[Stored data entries]
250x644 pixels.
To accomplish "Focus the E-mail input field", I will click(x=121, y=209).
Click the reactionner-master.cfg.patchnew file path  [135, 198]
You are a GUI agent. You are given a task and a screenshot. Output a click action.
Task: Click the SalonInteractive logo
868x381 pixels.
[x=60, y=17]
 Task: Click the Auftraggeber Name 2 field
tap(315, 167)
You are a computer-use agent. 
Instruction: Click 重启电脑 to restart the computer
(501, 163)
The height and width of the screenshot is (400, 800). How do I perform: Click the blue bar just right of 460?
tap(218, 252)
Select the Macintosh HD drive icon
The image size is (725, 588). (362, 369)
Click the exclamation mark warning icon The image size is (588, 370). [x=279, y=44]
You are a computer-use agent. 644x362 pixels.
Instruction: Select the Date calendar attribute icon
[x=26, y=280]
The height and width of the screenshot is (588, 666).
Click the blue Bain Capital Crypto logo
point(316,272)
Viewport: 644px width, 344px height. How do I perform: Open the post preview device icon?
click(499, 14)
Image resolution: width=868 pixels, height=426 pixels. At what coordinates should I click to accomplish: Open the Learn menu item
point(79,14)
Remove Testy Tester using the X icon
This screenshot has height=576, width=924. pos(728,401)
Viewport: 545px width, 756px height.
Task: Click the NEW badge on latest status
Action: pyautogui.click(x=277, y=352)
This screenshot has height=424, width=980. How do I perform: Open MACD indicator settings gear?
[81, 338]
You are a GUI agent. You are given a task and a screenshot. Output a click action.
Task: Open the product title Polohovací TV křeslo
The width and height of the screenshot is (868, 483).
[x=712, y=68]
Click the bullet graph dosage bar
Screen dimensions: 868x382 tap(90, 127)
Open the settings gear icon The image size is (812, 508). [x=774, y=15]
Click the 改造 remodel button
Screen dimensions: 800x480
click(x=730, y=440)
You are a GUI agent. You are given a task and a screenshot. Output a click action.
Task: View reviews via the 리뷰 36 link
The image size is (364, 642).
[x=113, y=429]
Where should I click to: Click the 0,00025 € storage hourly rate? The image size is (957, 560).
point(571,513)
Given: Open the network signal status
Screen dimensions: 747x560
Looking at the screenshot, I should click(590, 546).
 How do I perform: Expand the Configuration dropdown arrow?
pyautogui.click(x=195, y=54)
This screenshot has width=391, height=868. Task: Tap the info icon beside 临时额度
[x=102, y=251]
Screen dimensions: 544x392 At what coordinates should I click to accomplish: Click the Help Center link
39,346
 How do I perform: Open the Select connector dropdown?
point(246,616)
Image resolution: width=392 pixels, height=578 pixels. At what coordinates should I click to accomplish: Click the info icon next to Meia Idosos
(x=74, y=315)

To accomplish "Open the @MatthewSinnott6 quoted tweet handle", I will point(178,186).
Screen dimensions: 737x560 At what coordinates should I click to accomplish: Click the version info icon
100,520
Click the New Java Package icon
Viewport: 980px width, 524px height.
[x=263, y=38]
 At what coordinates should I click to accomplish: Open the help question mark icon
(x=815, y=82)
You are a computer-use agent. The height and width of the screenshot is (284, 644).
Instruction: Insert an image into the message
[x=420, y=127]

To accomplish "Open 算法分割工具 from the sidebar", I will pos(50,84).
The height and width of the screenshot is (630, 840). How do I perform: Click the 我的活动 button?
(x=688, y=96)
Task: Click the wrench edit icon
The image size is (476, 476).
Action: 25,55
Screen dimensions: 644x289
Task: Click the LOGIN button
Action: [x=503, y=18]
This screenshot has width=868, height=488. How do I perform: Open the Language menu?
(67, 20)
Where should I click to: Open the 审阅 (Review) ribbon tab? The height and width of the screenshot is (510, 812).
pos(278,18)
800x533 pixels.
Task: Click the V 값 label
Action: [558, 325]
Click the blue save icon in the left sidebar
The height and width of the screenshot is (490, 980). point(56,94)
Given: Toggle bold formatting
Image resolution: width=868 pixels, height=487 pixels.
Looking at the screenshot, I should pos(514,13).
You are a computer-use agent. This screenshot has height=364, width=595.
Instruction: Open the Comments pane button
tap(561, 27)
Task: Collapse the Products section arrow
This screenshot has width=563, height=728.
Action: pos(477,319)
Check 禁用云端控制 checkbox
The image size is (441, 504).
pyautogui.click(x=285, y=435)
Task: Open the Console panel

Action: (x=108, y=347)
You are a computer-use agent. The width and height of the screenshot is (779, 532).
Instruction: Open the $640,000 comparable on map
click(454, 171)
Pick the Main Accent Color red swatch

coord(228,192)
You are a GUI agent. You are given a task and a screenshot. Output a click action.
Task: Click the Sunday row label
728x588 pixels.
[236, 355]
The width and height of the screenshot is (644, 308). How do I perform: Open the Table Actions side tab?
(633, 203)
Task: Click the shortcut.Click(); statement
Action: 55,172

Try it:
Each entry above is to be copied out exactly.

Solution to the problem:
250x644 pixels.
To accomplish "Focus the E-mail input field", I will click(x=121, y=209).
Click the reactionner-master.cfg.patchnew file path  [135, 198]
You are a GUI agent. You are given a task and a screenshot. Output a click action.
Task: Click the SalonInteractive logo
868x381 pixels.
[x=60, y=17]
 Task: Click the Auftraggeber Name 2 field
tap(315, 167)
You are a computer-use agent. 
Instruction: Click 重启电脑 to restart the computer
(501, 163)
The height and width of the screenshot is (400, 800). How do I perform: Click the blue bar just right of 460?
tap(218, 252)
Select the Macintosh HD drive icon
The image size is (725, 588). (362, 369)
Click the exclamation mark warning icon The image size is (588, 370). [x=279, y=44]
You are a computer-use agent. 644x362 pixels.
Instruction: Select the Date calendar attribute icon
[x=26, y=280]
The height and width of the screenshot is (588, 666).
Click the blue Bain Capital Crypto logo
point(316,272)
Viewport: 644px width, 344px height. How do I perform: Open the post preview device icon?
click(499, 14)
Image resolution: width=868 pixels, height=426 pixels. At what coordinates should I click to accomplish: Open the Learn menu item
point(79,14)
Remove Testy Tester using the X icon
This screenshot has height=576, width=924. pos(728,401)
Viewport: 545px width, 756px height.
Task: Click the NEW badge on latest status
Action: pyautogui.click(x=277, y=352)
This screenshot has height=424, width=980. How do I perform: Open MACD indicator settings gear?
[81, 338]
You are a GUI agent. You are given a task and a screenshot. Output a click action.
Task: Open the product title Polohovací TV křeslo
The width and height of the screenshot is (868, 483).
[x=712, y=68]
Click the bullet graph dosage bar
Screen dimensions: 868x382 tap(90, 127)
Open the settings gear icon The image size is (812, 508). [x=774, y=15]
Click the 改造 remodel button
Screen dimensions: 800x480
click(x=730, y=440)
You are a GUI agent. You are given a task and a screenshot. Output a click action.
Task: View reviews via the 리뷰 36 link
The image size is (364, 642).
[x=113, y=429]
Where should I click to: Click the 0,00025 € storage hourly rate? The image size is (957, 560).
point(571,513)
Given: Open the network signal status
Screen dimensions: 747x560
Looking at the screenshot, I should click(590, 546).
 How do I perform: Expand the Configuration dropdown arrow?
pyautogui.click(x=195, y=54)
This screenshot has width=391, height=868. Task: Tap the info icon beside 临时额度
[x=102, y=251]
Screen dimensions: 544x392 At what coordinates should I click to accomplish: Click the Help Center link
39,346
 How do I perform: Open the Select connector dropdown?
point(246,616)
Image resolution: width=392 pixels, height=578 pixels. At what coordinates should I click to accomplish: Click the info icon next to Meia Idosos
(x=74, y=315)

To accomplish "Open the @MatthewSinnott6 quoted tweet handle", I will point(178,186).
Screen dimensions: 737x560 At what coordinates should I click to accomplish: Click the version info icon
100,520
Click the New Java Package icon
Viewport: 980px width, 524px height.
[x=263, y=38]
 At what coordinates should I click to accomplish: Open the help question mark icon
(x=815, y=82)
You are a computer-use agent. The height and width of the screenshot is (284, 644).
Instruction: Insert an image into the message
[x=420, y=127]

To accomplish "Open 算法分割工具 from the sidebar", I will pos(50,84).
The height and width of the screenshot is (630, 840). How do I perform: Click the 我的活动 button?
(x=688, y=96)
Task: Click the wrench edit icon
The image size is (476, 476).
Action: 25,55
Screen dimensions: 644x289
Task: Click the LOGIN button
Action: [x=503, y=18]
This screenshot has width=868, height=488. How do I perform: Open the Language menu?
(67, 20)
Where should I click to: Open the 审阅 (Review) ribbon tab? The height and width of the screenshot is (510, 812).
pos(278,18)
800x533 pixels.
Task: Click the V 값 label
Action: [558, 325]
Click the blue save icon in the left sidebar
The height and width of the screenshot is (490, 980). point(56,94)
Given: Toggle bold formatting
Image resolution: width=868 pixels, height=487 pixels.
Looking at the screenshot, I should pos(514,13).
You are a computer-use agent. This screenshot has height=364, width=595.
Instruction: Open the Comments pane button
tap(561, 27)
Task: Collapse the Products section arrow
This screenshot has width=563, height=728.
Action: pos(477,319)
Check 禁用云端控制 checkbox
The image size is (441, 504).
pyautogui.click(x=285, y=435)
Task: Open the Console panel

Action: (x=108, y=347)
You are a computer-use agent. The width and height of the screenshot is (779, 532).
Instruction: Open the $640,000 comparable on map
click(454, 171)
Pick the Main Accent Color red swatch

coord(228,192)
You are a GUI agent. You are given a task and a screenshot. Output a click action.
Task: Click the Sunday row label
728x588 pixels.
[236, 355]
The width and height of the screenshot is (644, 308). How do I perform: Open the Table Actions side tab?
(633, 203)
Task: Click the shortcut.Click(); statement
Action: 55,172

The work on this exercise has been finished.